Datasets
Datasets define the logical grouping for data stored and queried through Infuse DB. Use them to keep telemetry and operational streams organised by product, fleet, customer, environment, location, or asset group.
A dataset should make it clear what records belong together and how teams will query them later. For IoT data, that usually means preserving the device identifier and adding dimensions that match the way operators, customers, and backend services think about the fleet.
Common Dataset Dimensions
| Dimension | Use |
|---|---|
deviceId | Join records back to Infuse IoT device identity and Marketplace workflows. |
| Customer | Filter data for a customer, tenant, or account. |
| Environment | Separate production, staging, test, or field-trial data. |
| Location | Query by site, region, installation, or geography. |
| Asset group | Group devices by physical asset, product line, or operational unit. |
| Board or hardware profile | Compare telemetry across hardware families. |
| Stream type | Separate raw telemetry, computed signals, events, or status records. |
Raw And Computed Streams
Infuse DB can be used for both raw and computed device streams:
- Raw streams preserve device telemetry close to its source form.

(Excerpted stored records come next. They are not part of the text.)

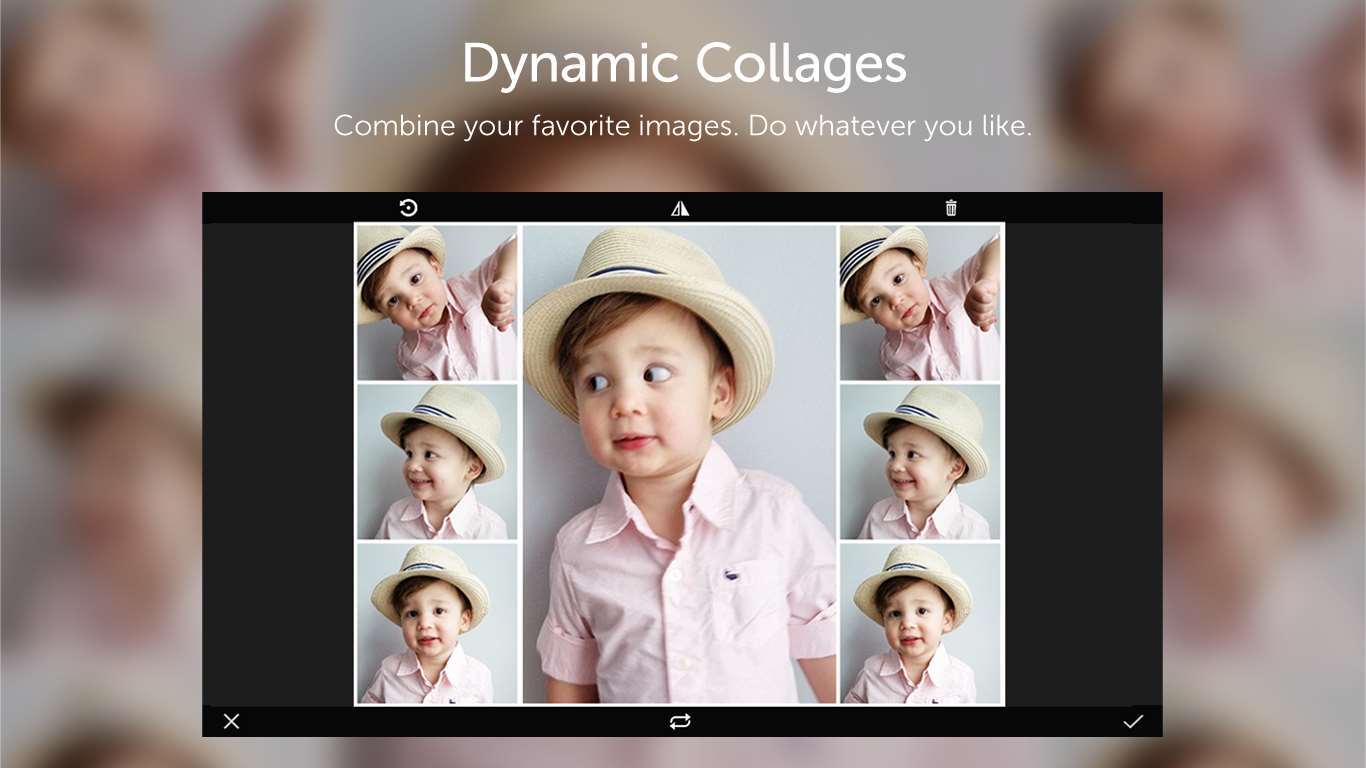This screenshot has height=768, width=1366.
Task: Select the bottom-left collage photo
Action: point(437,623)
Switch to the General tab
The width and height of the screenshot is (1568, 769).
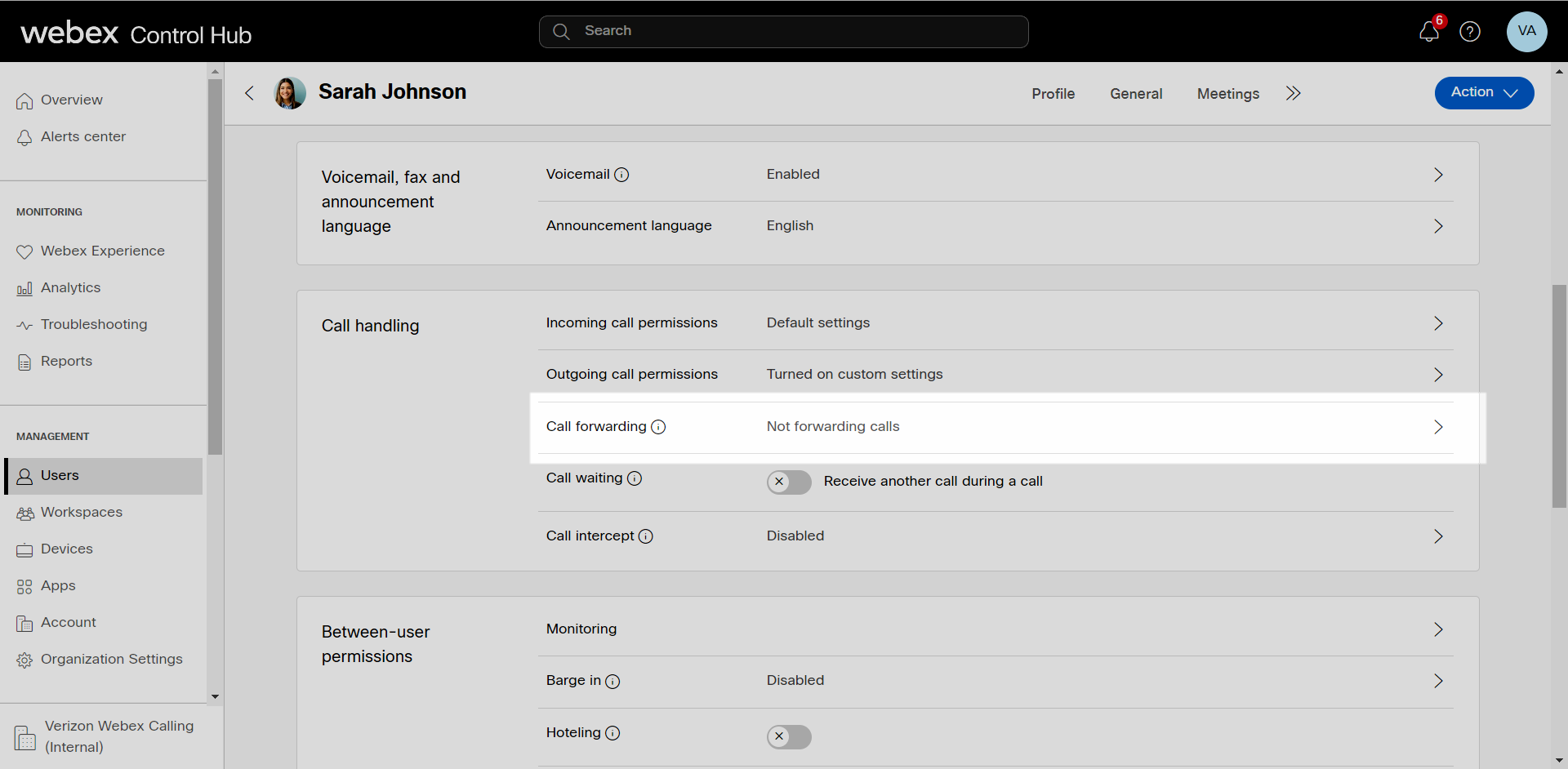1135,94
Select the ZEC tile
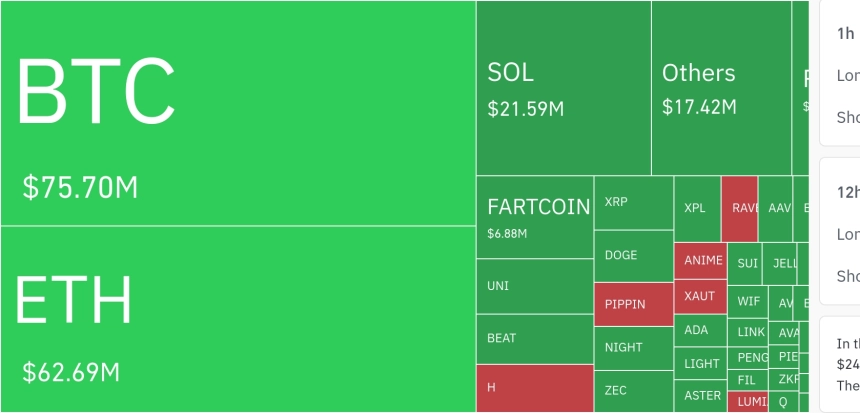The image size is (860, 413). click(634, 391)
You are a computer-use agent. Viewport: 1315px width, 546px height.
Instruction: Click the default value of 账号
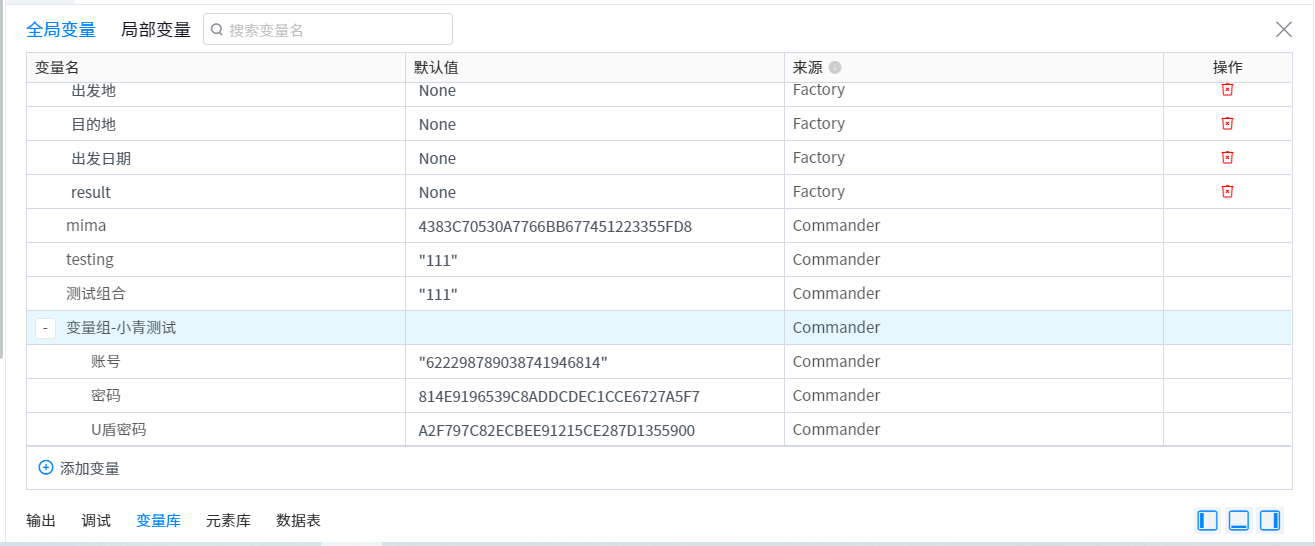click(x=513, y=362)
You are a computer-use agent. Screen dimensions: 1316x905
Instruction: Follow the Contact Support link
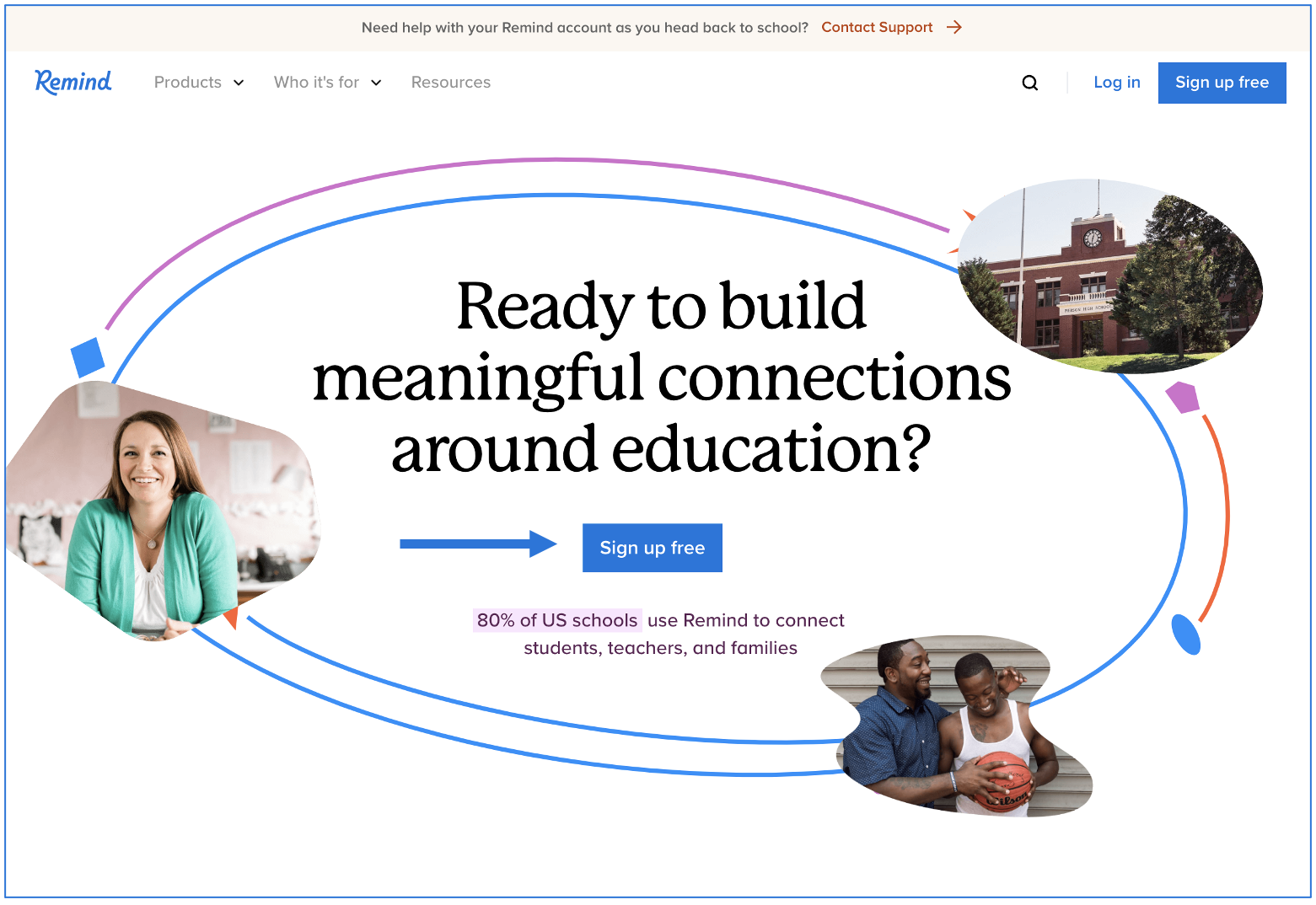coord(877,28)
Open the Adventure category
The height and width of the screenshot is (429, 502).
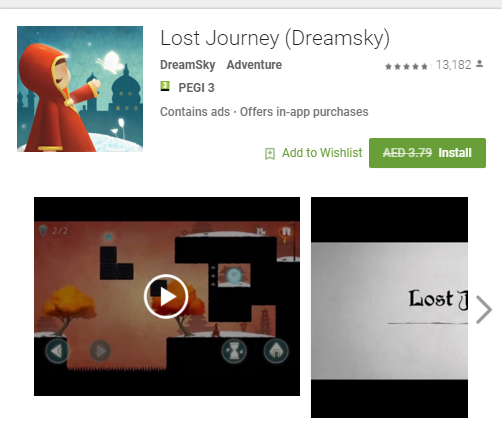(254, 65)
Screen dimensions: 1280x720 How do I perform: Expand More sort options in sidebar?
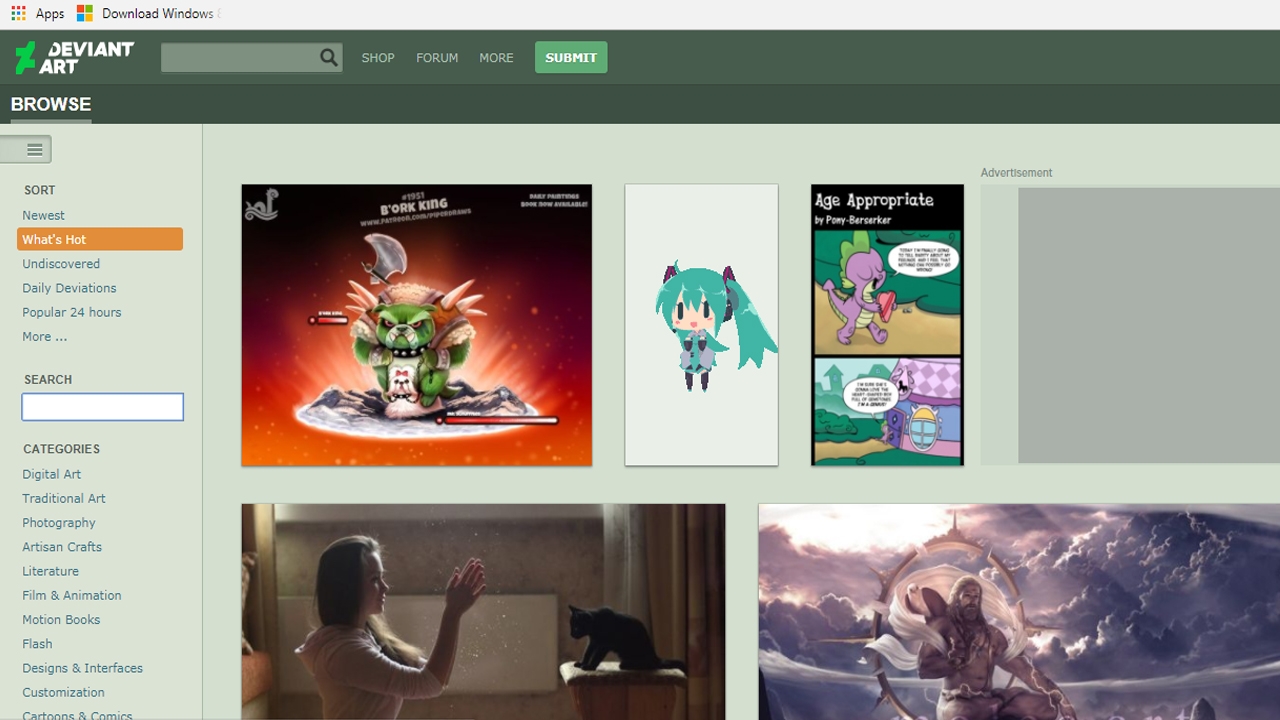[45, 337]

- Computed streams store higher-value records derived from raw telemetry, such as operational signals, summaries, or enriched values.
Keeping both forms available lets teams inspect source data while also querying the signals used by applications, operations, and analytics workflows.
Dataset Design Guidance
Start with the queries your team needs to answer:
- Which devices for this customer reported a fault in the last hour?
- How did this asset group perform across the last deployment window?
- Which locations show changing environmental readings?
- What computed signal should downstream applications or Analytics consume?
Then choose dataset dimensions that make those queries direct and repeatable.